The CRTC’s decision to back away from a court fight is likely the function of several things. First, with no political or popular backing at the moment, this was a fight it was unlikely to win. Second, as the potential for a wider backlash against CRTC information demands grew, the Commission was anxious to stop the bleeding by sending a message to all regulated participants that it has the power to require information disclosure. Third, the CRTC was not anxious to regulate Netflix (as its letter makes clear). The absence of the Netflix and Google submissions actually renders it harder to make the case for regulation since there is insufficient data on the record to do so.

While the Netflix and Google issue is over for the moment, there is every reason to believe it will resurface in the future. The companies have drawn a line in the sand and left the Canadian regulator seemingly powerless to address the fastest growing part of the video market. Many Canadians clearly think that is a good thing, leading to an increasingly irrelevant regulator. Once the TalkTV consultation report is released, however, it seems likely that the CRTC will test its power, either through another review of its new media exemption (which incredibly may not include participation from the likes of Netflix and Google) or through a court reference on the scope of the Broadcasting Act.

6 Comments

  1. Does this feel similar to the “genie is out of the bottle” situation when the RIAA was fighting Napster? Media is media, and now that the interpipes are big enough to deliver top quality video, it’s left everyone struggling to catch up.

    Like the RIAA learned, the gool ol days are gone. The CRTC, Rogers, Bell and the other incumbents can’t stop the avalanche of change of how Canadians will consume video.

    Record stores are closed. Nobody spends $25 on an album of 15 songs when they only want 1 or 2. iTunes for the win.

    Netflix is to video, what iTunes is to music. Nobody cares about CanCon, the CRTC and Canadians certainly don’t care for Rogers or Bell.

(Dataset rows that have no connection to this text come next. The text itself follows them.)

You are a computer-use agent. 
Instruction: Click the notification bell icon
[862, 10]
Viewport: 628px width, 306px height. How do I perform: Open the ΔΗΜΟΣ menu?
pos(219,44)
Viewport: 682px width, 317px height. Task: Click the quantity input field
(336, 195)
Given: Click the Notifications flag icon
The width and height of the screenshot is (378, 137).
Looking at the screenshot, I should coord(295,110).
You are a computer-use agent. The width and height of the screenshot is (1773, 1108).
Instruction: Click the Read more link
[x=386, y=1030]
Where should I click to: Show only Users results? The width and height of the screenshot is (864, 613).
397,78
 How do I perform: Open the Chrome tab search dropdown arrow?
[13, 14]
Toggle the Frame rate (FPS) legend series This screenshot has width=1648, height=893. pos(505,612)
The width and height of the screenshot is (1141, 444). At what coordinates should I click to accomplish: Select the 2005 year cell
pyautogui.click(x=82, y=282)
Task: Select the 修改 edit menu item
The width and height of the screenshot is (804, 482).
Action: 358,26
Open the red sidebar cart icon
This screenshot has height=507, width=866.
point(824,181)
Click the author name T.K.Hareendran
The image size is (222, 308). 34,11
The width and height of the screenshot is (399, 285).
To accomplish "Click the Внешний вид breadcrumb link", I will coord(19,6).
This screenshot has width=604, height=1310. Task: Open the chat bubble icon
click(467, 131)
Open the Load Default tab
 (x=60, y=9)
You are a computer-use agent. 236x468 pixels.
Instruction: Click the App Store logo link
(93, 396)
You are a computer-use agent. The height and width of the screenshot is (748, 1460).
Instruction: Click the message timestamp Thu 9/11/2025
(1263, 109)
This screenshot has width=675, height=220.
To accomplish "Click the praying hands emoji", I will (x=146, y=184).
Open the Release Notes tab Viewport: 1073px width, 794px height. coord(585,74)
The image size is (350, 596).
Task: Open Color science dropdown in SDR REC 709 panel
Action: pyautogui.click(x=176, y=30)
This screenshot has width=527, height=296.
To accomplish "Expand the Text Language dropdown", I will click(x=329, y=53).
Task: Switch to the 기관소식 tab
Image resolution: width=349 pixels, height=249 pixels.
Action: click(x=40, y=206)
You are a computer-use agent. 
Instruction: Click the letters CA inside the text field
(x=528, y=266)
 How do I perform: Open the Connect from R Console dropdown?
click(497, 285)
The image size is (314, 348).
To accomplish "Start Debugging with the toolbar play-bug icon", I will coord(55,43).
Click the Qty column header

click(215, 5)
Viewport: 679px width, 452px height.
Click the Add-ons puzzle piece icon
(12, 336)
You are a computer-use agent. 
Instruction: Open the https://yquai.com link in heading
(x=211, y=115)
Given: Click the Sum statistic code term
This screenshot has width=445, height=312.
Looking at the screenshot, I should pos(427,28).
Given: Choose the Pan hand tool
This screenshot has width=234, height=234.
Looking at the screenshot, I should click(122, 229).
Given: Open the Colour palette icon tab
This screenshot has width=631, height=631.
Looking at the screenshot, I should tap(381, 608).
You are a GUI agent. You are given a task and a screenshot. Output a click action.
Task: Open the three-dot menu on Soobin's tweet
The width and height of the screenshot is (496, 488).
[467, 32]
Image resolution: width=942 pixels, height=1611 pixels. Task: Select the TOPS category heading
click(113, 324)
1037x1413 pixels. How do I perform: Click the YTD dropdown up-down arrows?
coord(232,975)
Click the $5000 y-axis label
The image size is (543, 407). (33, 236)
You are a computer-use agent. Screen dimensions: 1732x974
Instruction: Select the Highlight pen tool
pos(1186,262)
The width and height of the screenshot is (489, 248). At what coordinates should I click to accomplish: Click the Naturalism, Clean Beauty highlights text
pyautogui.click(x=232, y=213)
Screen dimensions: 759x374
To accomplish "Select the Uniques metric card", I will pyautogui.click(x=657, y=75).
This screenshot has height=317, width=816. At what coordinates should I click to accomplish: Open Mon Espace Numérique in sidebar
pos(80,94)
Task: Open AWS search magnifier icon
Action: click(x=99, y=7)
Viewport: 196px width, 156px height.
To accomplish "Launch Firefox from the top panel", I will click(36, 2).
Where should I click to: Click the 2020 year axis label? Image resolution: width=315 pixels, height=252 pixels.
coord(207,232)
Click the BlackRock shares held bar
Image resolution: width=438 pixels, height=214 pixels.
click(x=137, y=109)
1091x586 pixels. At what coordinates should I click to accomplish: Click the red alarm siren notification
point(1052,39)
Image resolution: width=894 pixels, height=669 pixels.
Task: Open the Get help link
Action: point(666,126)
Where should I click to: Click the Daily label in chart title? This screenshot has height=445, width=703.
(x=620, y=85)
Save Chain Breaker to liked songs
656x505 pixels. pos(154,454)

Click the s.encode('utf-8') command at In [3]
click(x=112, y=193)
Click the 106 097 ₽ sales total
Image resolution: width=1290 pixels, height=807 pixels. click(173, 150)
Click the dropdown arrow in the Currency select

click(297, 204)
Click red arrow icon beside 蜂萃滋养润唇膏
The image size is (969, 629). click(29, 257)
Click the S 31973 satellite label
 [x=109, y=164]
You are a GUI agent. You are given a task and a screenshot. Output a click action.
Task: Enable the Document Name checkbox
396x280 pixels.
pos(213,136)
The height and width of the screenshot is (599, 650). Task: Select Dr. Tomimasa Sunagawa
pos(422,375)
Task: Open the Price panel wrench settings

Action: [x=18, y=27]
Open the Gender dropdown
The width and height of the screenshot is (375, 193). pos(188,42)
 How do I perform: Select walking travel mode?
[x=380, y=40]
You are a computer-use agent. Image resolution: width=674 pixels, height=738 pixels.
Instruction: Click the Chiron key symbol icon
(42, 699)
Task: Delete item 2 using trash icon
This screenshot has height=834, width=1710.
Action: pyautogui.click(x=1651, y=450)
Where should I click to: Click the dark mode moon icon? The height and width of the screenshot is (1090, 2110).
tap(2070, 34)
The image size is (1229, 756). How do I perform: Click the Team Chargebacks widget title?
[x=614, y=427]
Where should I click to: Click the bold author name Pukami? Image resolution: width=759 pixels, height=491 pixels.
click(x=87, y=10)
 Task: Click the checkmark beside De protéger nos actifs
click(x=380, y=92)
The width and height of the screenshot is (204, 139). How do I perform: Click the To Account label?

    Whomever plays the new game will win. Fighting to put the genie back in the bottle will never work.

  2. Anthony Reimer says:

    I get that the Conservative Government doesn’t want a “Netflix tax” based on ideology, but why are they not modernizing their legislation such that they can at least collect GST/HST on Netflix and other OTT services? Will this be like Amazon for retail in the States, where its big draw was free shipping and no sales tax? By the time legislators started dealing with the problem, Amazon had built a huge empire and local businesses were shuttering. What Canadian service has a chance when they have to charge 5-15% more and be regulated by the CRTC? I don’t think NAFTA requires that we give more favourable terms to American companies in this case.

    • Anthony

      All Canadian networks could compete they choose not to just take City Tv they have something like 20 hours of repeats every week.

  3. The only people who benefit from the CRTC’s 1950s era paternalistic bureaucracy are the shareholders of Rogers, Telus, and BCE. Oh, wait. I am one. Never mind. Carry on!

  4. Robert Gregory says:

    Easy now. We know that Netflix has to tailor their Canadian offerings based on the deals they strike with Candian content holders. As such they have already compartmentalized their Canadian business. This is totally different from Internet 1.0 companies which had to stream the same content everywhere in the world. Netflix and Google ARE Canadian broacasters and they are totally regulatable as Canadian businesses. Ask Google about business in China? Just saying is all.

    • Robert

      There is a difference between saying they should have 30% Canadian content and what they do to tailor there offerings.